= Beginning of Section =

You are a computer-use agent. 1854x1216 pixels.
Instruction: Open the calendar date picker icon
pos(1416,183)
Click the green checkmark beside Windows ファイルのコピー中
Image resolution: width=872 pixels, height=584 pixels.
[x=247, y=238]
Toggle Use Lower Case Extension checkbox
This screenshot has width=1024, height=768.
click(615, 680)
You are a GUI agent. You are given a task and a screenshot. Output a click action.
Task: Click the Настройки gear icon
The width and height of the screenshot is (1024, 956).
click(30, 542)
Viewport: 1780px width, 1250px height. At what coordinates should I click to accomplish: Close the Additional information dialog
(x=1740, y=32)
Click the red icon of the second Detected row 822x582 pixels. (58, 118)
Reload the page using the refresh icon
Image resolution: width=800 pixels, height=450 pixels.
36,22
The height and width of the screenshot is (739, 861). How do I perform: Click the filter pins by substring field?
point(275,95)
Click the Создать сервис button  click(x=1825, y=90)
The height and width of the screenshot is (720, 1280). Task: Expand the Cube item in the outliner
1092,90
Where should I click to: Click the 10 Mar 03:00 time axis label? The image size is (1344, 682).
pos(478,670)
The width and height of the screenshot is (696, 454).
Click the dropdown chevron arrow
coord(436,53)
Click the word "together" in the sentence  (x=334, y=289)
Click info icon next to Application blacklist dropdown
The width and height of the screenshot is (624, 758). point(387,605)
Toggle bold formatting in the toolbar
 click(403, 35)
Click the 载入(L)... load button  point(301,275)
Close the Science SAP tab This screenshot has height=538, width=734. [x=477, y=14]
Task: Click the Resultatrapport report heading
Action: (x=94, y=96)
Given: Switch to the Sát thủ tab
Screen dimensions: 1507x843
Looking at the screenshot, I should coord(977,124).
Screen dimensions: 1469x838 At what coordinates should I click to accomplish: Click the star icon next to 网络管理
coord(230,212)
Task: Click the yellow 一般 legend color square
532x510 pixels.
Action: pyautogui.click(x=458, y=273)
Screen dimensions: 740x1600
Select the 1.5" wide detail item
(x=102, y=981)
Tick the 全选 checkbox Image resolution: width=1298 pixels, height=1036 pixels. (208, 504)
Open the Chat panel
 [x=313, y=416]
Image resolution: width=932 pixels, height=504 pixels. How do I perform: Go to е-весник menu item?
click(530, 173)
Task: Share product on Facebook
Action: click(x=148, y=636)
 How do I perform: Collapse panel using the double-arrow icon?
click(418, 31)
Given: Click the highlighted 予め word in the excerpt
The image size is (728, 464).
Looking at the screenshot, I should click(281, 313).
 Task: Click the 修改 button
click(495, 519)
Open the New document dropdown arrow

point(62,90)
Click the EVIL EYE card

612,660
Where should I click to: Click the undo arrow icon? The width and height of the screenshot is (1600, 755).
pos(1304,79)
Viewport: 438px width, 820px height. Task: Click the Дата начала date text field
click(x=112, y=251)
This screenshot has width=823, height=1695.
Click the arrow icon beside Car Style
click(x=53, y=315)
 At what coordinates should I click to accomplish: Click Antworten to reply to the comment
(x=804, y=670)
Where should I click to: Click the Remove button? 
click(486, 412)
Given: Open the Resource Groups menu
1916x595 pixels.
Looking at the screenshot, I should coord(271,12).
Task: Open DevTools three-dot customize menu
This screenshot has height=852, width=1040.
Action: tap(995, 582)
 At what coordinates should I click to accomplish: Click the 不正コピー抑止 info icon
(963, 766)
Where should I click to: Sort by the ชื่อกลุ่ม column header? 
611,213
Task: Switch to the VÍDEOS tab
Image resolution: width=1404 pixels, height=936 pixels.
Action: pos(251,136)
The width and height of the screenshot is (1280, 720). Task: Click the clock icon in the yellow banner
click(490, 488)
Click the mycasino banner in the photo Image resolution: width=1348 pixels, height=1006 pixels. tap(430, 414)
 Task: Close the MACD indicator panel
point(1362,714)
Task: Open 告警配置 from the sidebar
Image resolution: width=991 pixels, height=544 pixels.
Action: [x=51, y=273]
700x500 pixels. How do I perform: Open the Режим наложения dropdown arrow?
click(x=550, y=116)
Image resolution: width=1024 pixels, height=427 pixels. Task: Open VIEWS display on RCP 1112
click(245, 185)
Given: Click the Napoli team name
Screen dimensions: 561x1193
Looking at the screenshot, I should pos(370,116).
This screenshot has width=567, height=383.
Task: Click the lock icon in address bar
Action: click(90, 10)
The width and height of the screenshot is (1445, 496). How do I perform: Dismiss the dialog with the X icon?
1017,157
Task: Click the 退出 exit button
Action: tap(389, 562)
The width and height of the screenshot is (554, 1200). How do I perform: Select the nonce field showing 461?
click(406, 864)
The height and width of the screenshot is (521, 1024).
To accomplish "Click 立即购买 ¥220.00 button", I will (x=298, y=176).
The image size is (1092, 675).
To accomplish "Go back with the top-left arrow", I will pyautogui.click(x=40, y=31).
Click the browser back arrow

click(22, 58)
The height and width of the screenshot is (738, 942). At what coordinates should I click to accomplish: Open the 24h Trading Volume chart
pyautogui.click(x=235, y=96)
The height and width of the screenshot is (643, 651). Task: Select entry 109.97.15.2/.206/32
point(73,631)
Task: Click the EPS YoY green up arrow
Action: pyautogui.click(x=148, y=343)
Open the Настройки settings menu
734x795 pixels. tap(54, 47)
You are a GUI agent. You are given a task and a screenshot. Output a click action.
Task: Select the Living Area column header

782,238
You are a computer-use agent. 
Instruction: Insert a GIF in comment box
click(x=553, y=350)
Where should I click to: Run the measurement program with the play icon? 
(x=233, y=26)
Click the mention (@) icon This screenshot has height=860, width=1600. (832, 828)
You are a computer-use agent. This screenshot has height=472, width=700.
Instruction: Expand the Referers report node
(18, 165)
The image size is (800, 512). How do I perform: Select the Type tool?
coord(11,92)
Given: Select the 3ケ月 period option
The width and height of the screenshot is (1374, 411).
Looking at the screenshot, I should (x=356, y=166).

= End of Section =

▶ **YOUR INSTRUCTIONS**:
Gather all lines from the listing above in which "checkbox" occurs.

▶ **RESULT**:
Toggle Use Lower Case Extension checkbox
Tick the 全选 checkbox Image resolution: width=1298 pixels, height=1036 pixels. (208, 504)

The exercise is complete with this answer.